Evet, kalbinde, vicdanında bu suâllerin cevabını arayan ve bulan bir kimsenin, Said Nursî’yi nisbeten karanlıkta ve sis perdesi altında kalmış olan 1907–1925 yılları arasındaki o çalkantılı dönemler itibariyle de suçlamaya, yahut karalamaya çalışmaz.

Zira, bir kimsenin siyaset, kuvvet veya şiddet yoluyla hedefe varmak gibi bir düşüncesi varsa, bunu hayatının her safhasında fırsat buldukça açığa vurur. Mutlaka bir takım teşebbüslerde bulunur.
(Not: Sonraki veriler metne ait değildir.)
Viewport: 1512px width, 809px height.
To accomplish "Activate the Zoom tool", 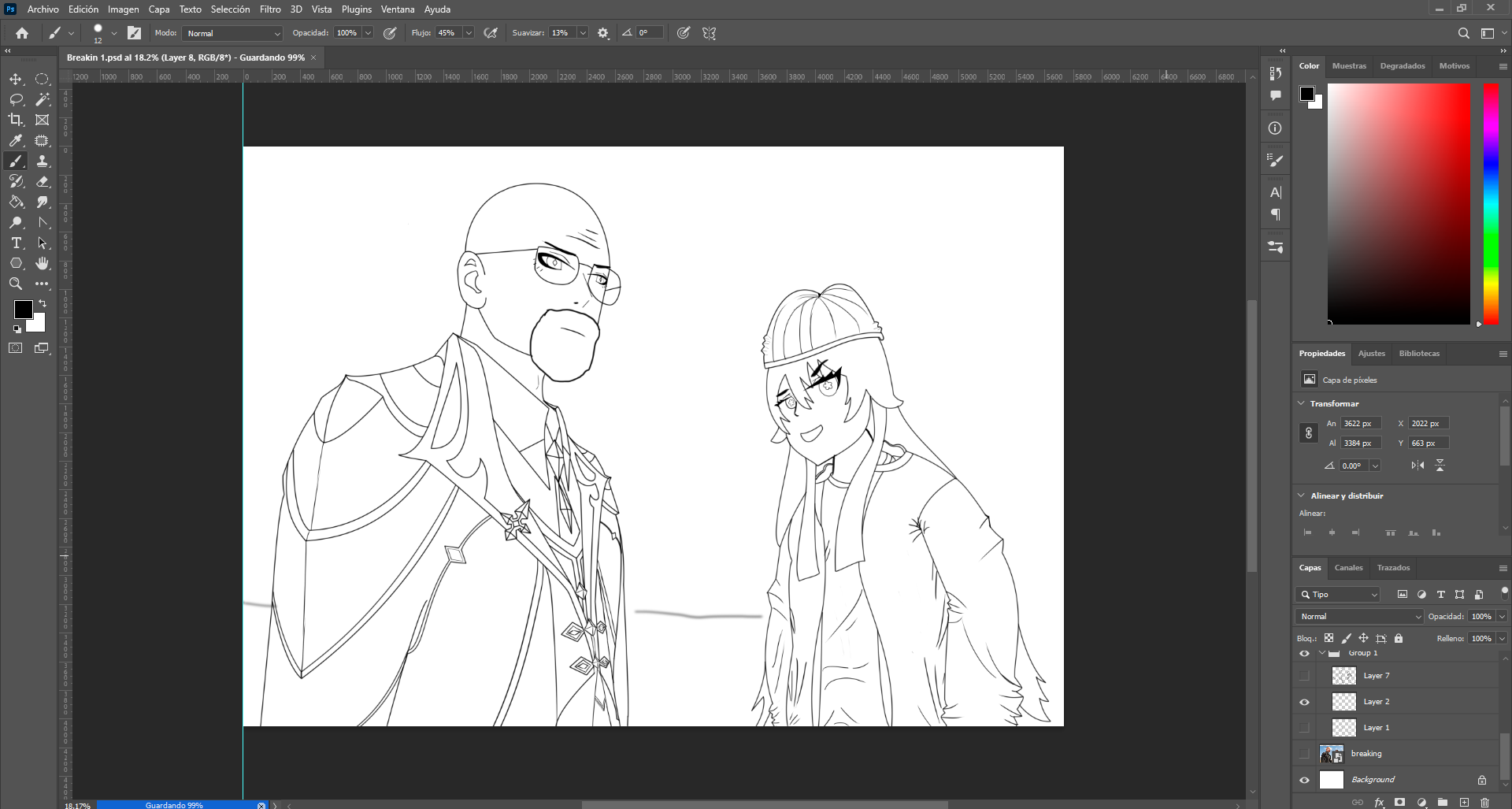I will 16,284.
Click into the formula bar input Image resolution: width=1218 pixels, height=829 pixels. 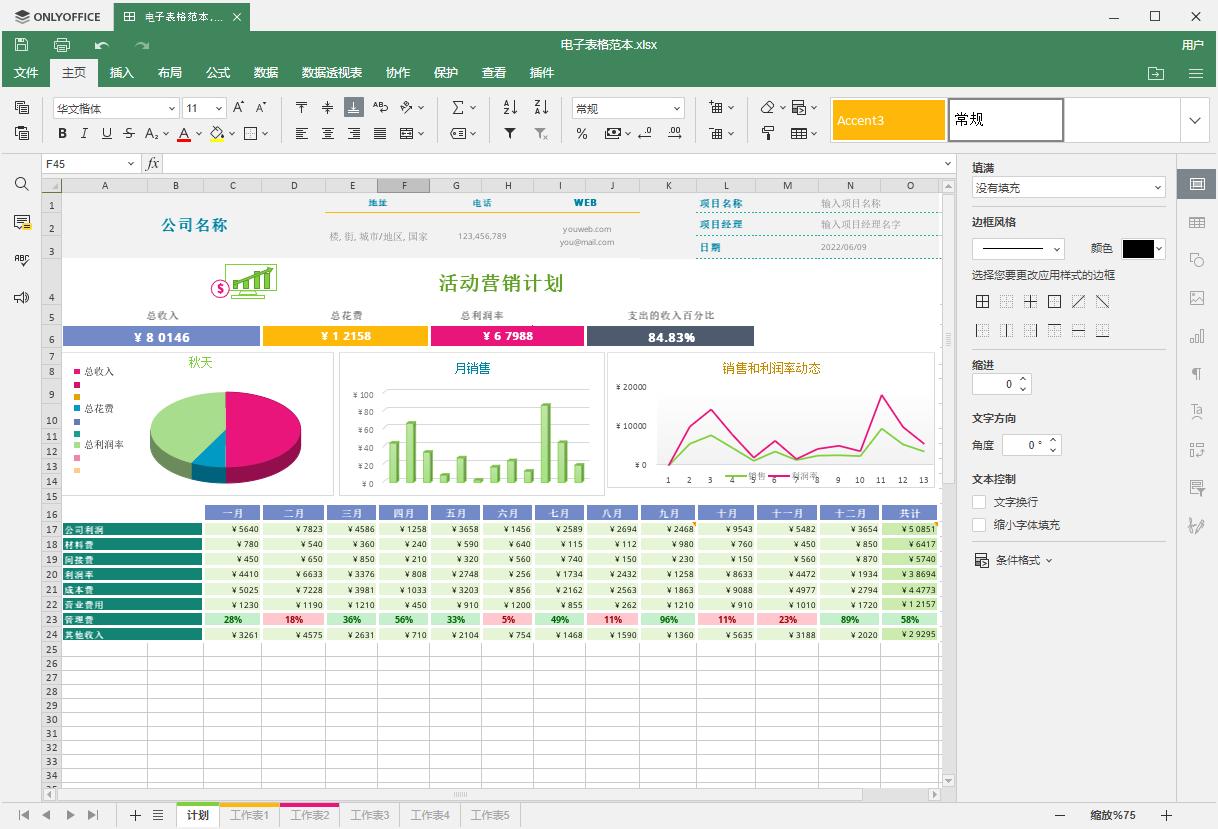tap(550, 164)
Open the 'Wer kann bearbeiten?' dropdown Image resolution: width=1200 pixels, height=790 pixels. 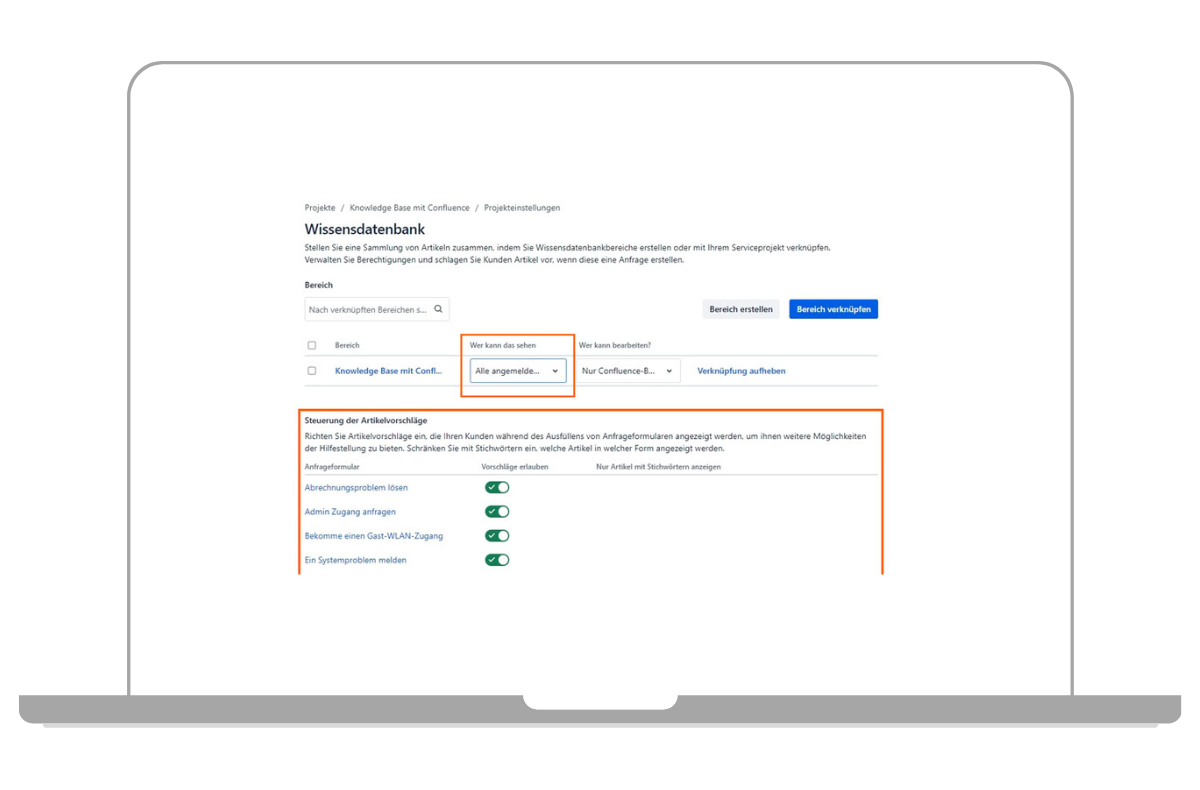coord(629,371)
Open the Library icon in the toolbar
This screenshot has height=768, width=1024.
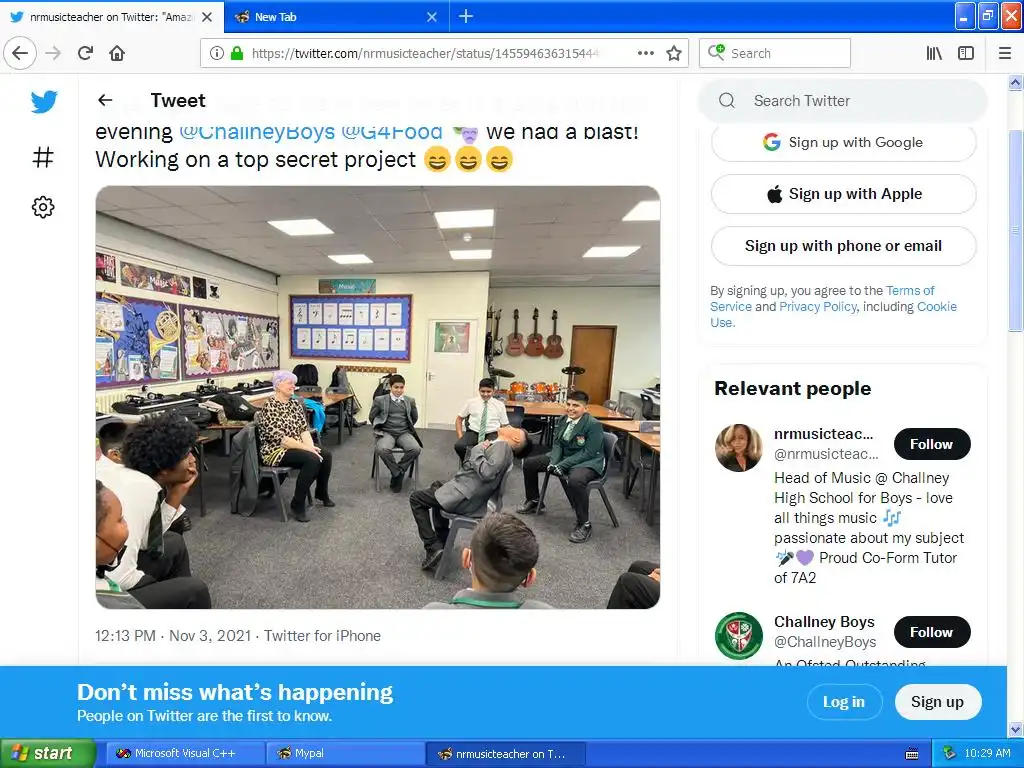click(935, 53)
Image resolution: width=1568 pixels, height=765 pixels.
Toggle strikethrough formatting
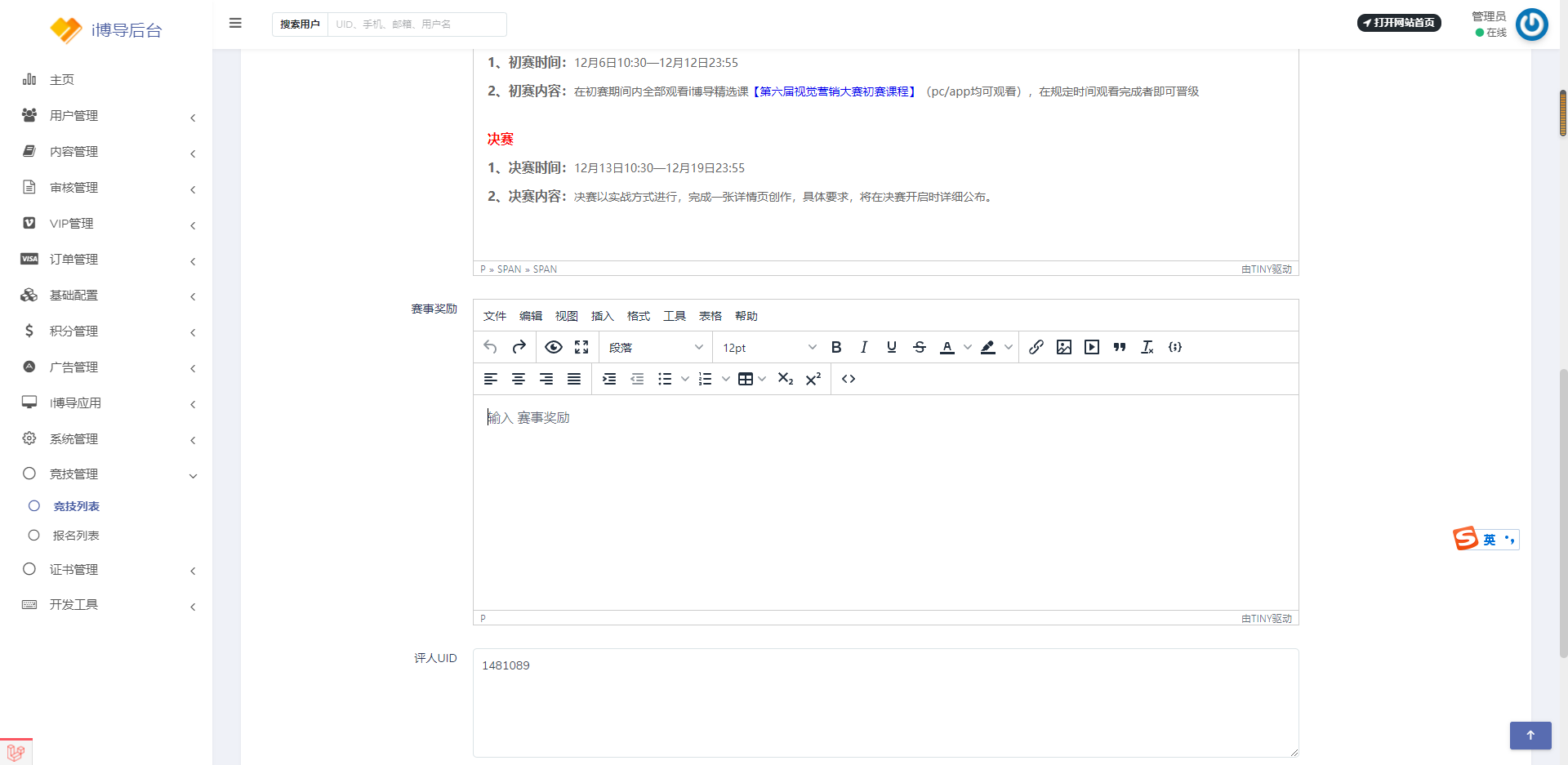click(920, 347)
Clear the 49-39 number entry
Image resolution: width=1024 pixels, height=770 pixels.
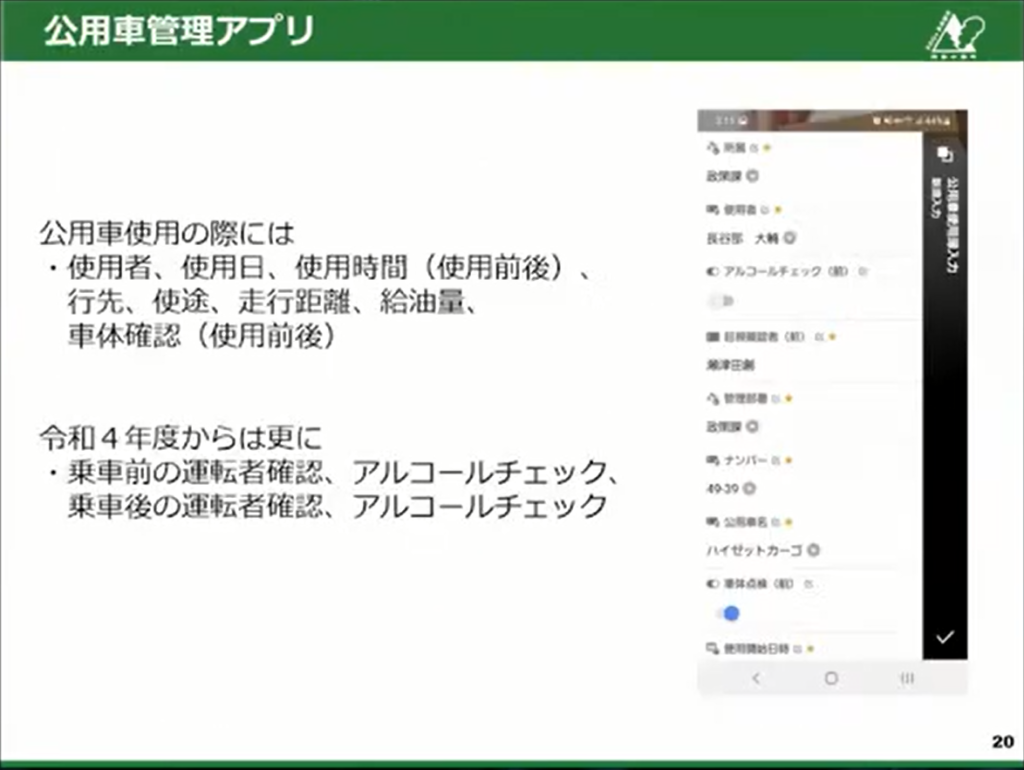click(x=749, y=488)
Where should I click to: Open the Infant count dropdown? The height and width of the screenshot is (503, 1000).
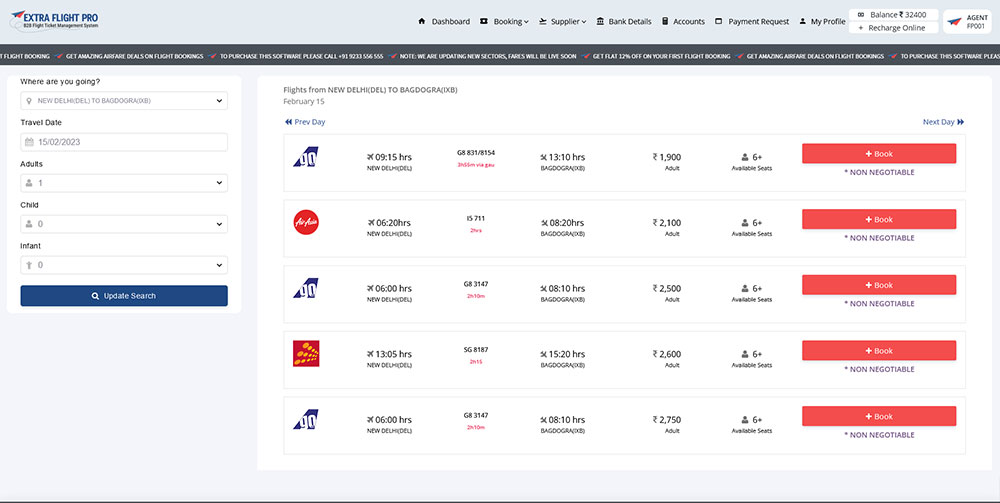[124, 265]
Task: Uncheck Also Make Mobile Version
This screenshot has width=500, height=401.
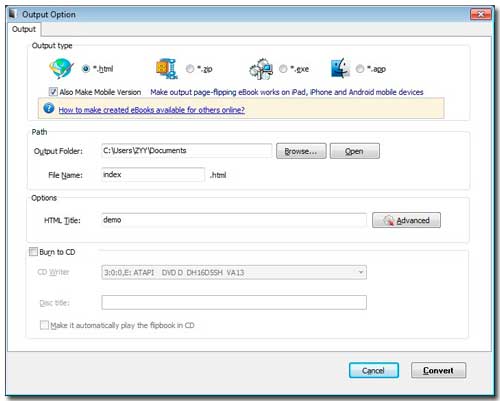Action: 53,92
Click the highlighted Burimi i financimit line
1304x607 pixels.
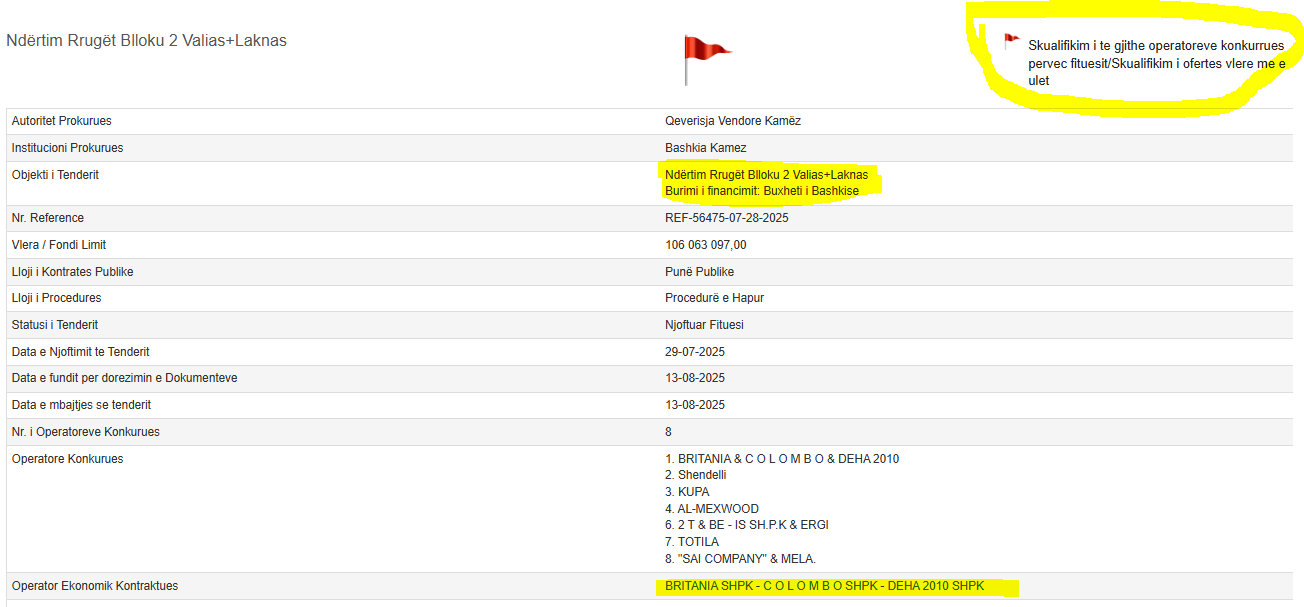coord(761,191)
Ne var ki, Said Nursî, hayatının hiçbir devresinde kuvvet–şiddet metoduna tenezzül etmiş değil. Bilâkis, bu tarz bir metodun, dahilde hiçbir sûrette kullanılmaması gerektiğine inanmış ve bunu da daima talebelerine ders vermiştir.

Hakikat budur, bundan ibarettir. Gerisi ya kasıt, ya da cehalet kaynaklıdır.

Yazımızın sonunu, Üstad Bediüzzaman’ın “son dersi”ndeki bir ifadesiyle bağlayalım: “Aziz kardeşlerim! Bizim vazifemiz müsbet hareket etmektir. Menfî hareket değildir. …Evet, mesleğimizde kuvvet var. Fakat bu kuvvet, âsâyişi muhafaza etmek içindir. …Bu kuvvet dahile karşı değil, ancak hâricî tecavüze karşı istimal edilebilir. …Bunun içindir ki, bütün hayatımda bütün kuvvetimle âsâyişi muhafazaya çalışmışım.” (Emirdağ Lâhikası, s. 455)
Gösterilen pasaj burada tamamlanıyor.